Text excerpt:
--- begin ---

This is the third in a six-part series of stories about programs that offer high-school students the opportunity to take college classes.
The series was produced with support from the Education Writers Association Reporting Fellowship program. (Read parts one[1], two[2], four[3], five[4] and six[5]).
By any measure, Summer Baptiste is impressive.
The 18-year-old graduated from Chicago’s Kenwood Academy High School last year not only as her class valedictorian, but with an associate’s degree from City Colleges of Chicago.
Despite those accomplishments, Baptiste isn’t enrolled at her top choice college — and it’s not because she didn’t get in. When Baptiste began her college search, she was committed to attending a school where she’d get credit for the bulk of — if not all — the college courses she took in high school.
Baptiste had participated in what’s called a dual-credit or dual-enrollment program — where students take college courses during high school. She hoped to transfer as many of the credits she earned as possible to whatever college she attended.

--- end ---

Material for this exercise:
--- begin ---

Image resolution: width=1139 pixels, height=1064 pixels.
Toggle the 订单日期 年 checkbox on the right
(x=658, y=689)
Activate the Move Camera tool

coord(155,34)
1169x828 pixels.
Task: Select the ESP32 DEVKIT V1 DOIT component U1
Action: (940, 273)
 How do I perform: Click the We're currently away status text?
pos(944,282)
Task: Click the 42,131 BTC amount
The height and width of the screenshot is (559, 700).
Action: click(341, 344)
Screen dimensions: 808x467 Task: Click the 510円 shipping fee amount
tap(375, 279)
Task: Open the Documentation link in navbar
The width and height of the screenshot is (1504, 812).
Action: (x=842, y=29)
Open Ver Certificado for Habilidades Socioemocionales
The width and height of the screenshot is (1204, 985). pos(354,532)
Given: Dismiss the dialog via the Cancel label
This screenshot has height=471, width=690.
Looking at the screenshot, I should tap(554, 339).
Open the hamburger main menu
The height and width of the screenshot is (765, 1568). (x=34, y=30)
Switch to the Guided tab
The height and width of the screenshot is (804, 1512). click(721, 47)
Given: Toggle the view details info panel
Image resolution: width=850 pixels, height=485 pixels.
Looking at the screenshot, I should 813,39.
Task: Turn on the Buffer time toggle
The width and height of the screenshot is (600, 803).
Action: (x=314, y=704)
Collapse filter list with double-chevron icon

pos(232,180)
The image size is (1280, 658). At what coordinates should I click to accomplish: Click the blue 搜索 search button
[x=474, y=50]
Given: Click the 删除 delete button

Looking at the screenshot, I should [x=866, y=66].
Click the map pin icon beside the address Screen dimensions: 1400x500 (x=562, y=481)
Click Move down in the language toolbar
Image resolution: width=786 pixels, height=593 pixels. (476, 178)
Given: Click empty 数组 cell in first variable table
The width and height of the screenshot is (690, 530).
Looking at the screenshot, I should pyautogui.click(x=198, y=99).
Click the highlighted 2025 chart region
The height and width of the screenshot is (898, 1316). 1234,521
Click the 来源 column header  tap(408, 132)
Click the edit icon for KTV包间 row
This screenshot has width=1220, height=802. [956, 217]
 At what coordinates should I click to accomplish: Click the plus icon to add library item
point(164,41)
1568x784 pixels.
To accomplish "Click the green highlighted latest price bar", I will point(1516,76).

--- end ---

Exercise instructions:
(1) Summarize the text about Summer Baptiste in two sentences.
(2) Report how many lines of the rows contain the word "dimensions".

Results by task:
(1) Summer Baptiste graduated from Chicago's Kenwood Academy High School as class valedictorian and with an associate's degree from City Colleges of Chicago, earned through a dual-credit program in which students take college courses during high school. She isn't enrolled at her top choice college because she was committed to attending a school that would give her credit for most or all of the college courses she took in high school.

(2) 2